What is required:
All lines from the one containing "Screen dimensions: 840x683" to the end of the listing below should be output exactly; omit the pictures.

Exercise inputs:

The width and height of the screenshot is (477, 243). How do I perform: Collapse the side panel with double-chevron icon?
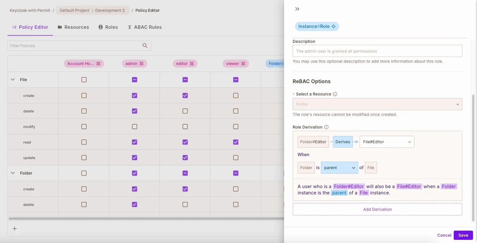click(x=297, y=9)
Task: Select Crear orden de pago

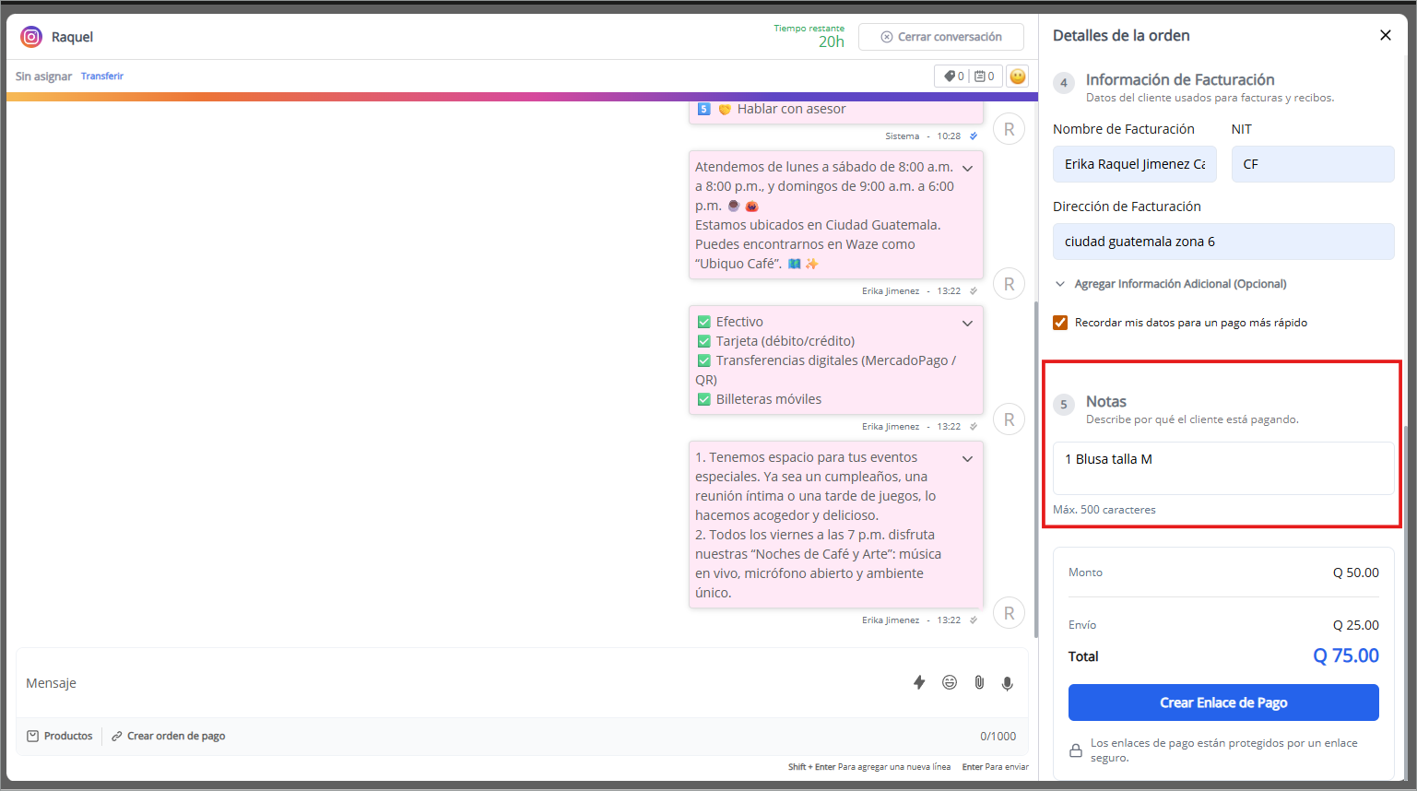Action: click(168, 736)
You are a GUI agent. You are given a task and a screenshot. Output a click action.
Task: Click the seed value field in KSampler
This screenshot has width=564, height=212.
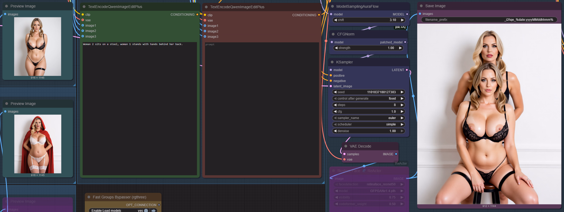(369, 92)
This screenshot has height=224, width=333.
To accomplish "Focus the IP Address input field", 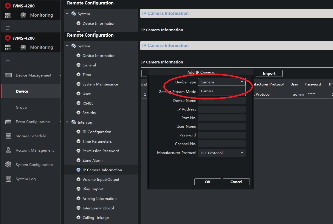I will (x=222, y=109).
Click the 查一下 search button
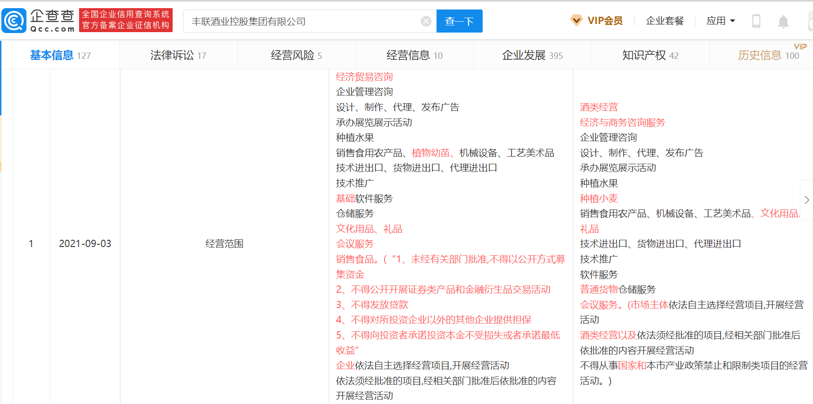Screen dimensions: 813x404 click(x=459, y=21)
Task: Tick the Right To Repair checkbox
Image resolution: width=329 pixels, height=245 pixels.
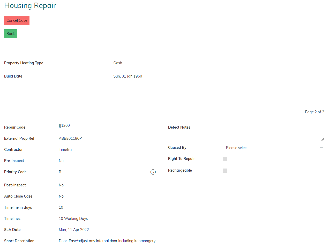Action: pyautogui.click(x=225, y=159)
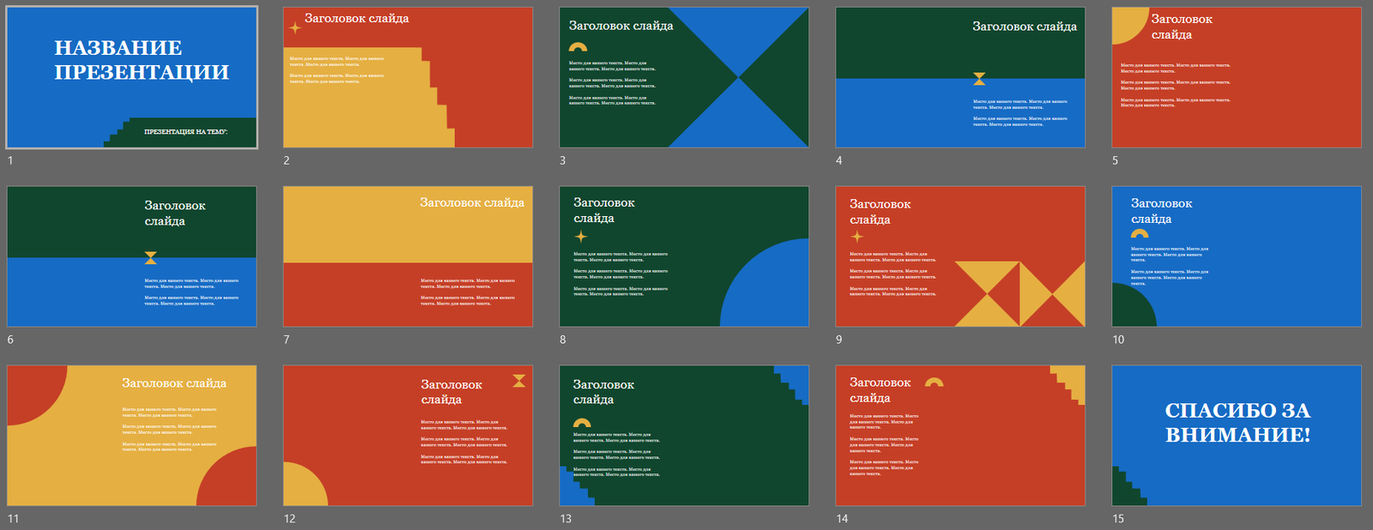Select slide 5 with yellow corner quarter-circle
This screenshot has width=1373, height=530.
pyautogui.click(x=1236, y=77)
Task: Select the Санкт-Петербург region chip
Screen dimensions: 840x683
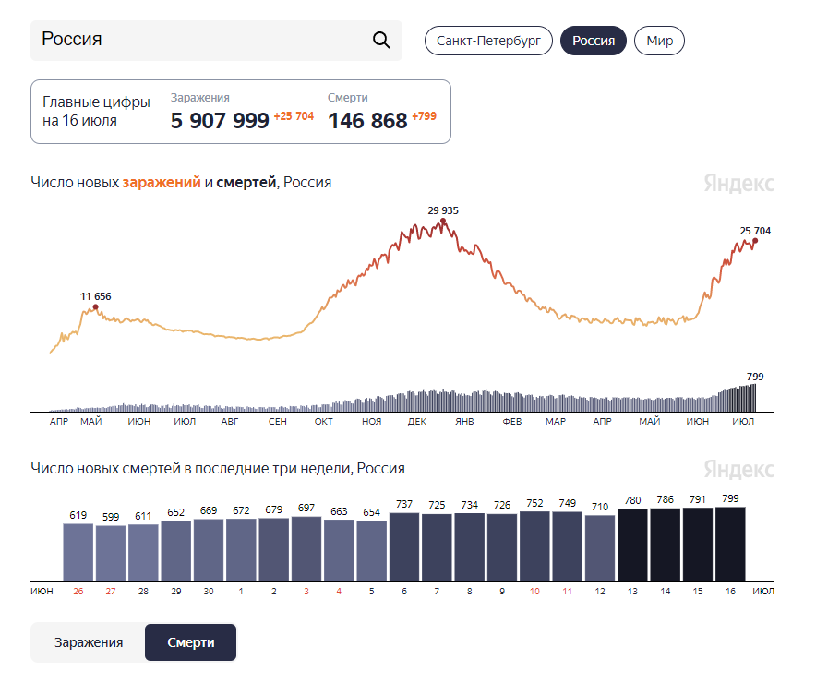Action: click(x=488, y=41)
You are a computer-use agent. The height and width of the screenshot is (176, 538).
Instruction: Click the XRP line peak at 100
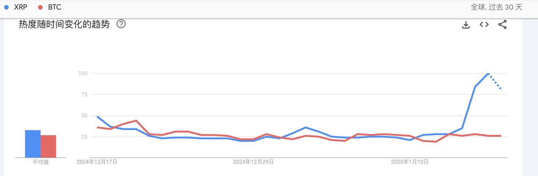[488, 74]
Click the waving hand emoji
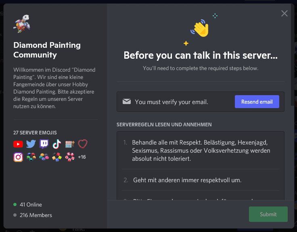This screenshot has width=297, height=232. (199, 28)
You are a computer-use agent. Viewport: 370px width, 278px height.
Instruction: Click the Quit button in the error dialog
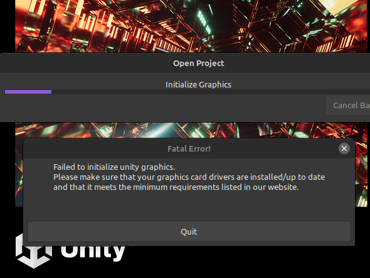189,231
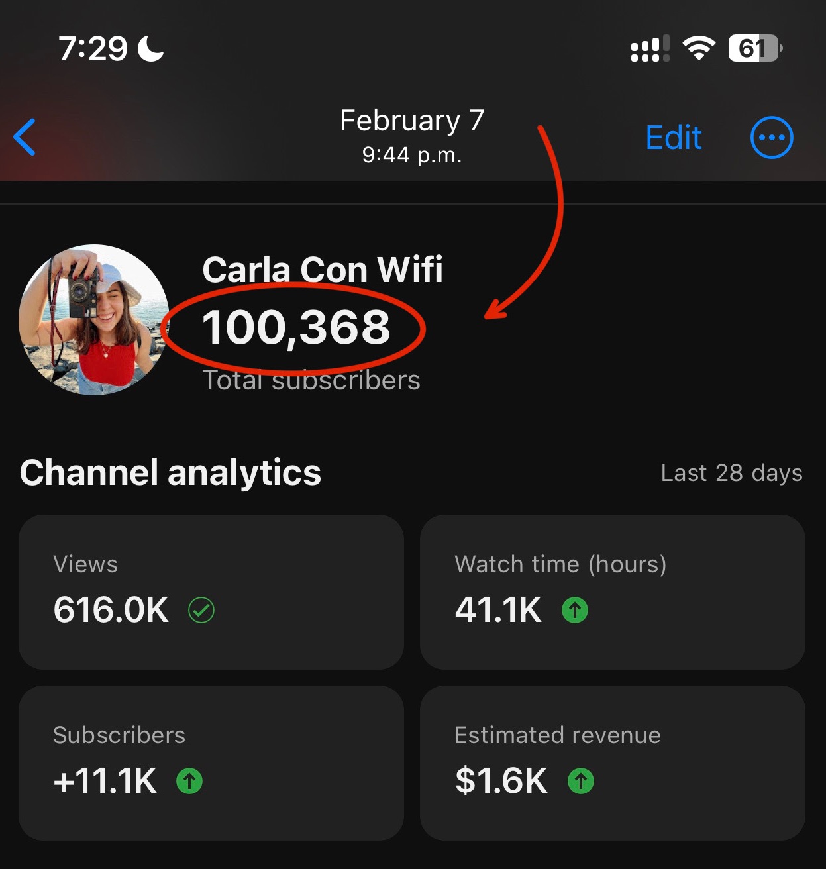Screen dimensions: 826x869
Task: Tap the battery indicator showing 61
Action: [x=755, y=48]
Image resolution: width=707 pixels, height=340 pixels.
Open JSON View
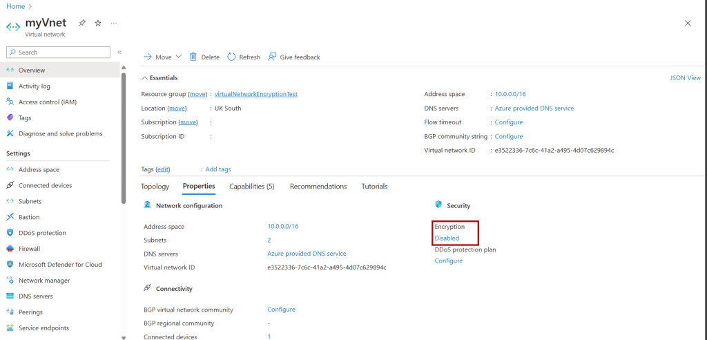click(x=685, y=78)
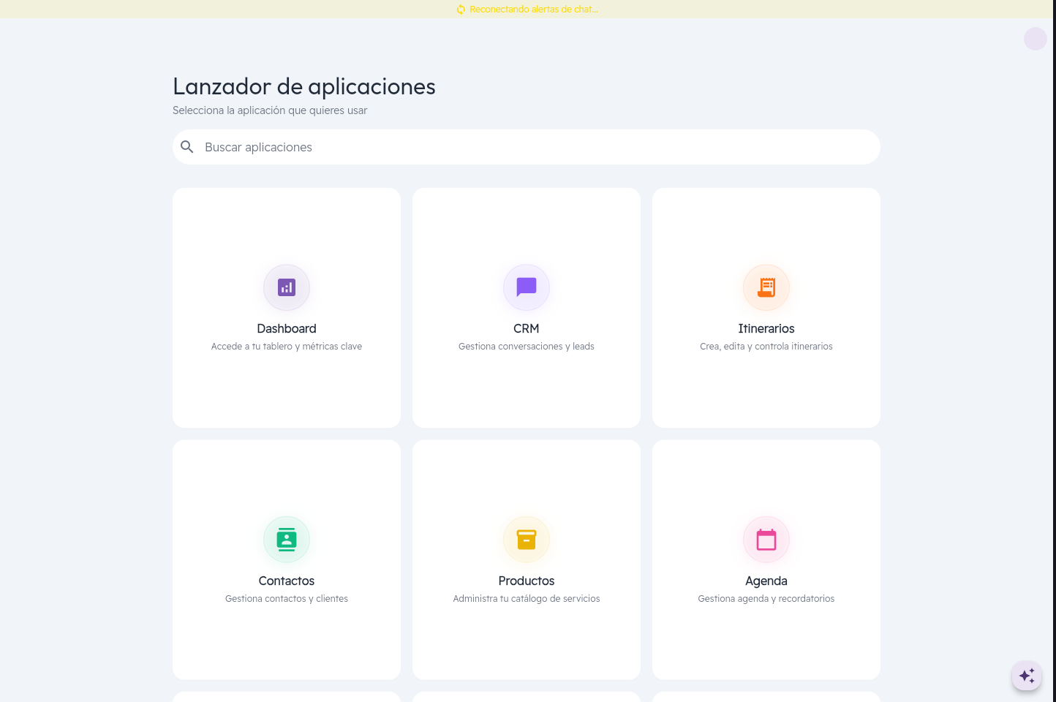Open the AI sparkle assistant button
Screen dimensions: 1056x702
1027,675
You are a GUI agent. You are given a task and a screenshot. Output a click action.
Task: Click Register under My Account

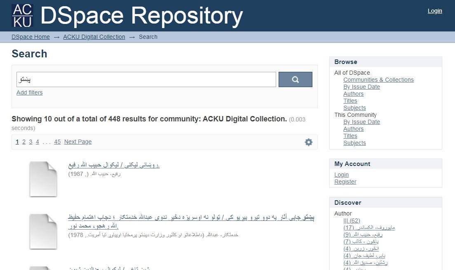[x=345, y=182]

Output for this exercise:
Screen dimensions: 840x683
Action: click(x=488, y=41)
You are a computer-use agent. The height and width of the screenshot is (176, 538).
Instruction: Click the XRP line peak at 100
[488, 74]
Click the waving hand emoji
This screenshot has width=297, height=232. (199, 28)
You are a computer-use agent. Viewport: 370px width, 278px height.
Instruction: Click the Quit button in the error dialog
189,231
Screen dimensions: 826x869
Task: Tap the battery indicator showing 61
Action: [x=755, y=48]
Image resolution: width=707 pixels, height=340 pixels.
Open JSON View
click(x=685, y=78)
Open the AI sparkle assistant button
Screen dimensions: 1056x702
1027,675
You are a GUI agent. You are given a task and a screenshot. Output a click action.
Task: Click Register under My Account

[x=345, y=182]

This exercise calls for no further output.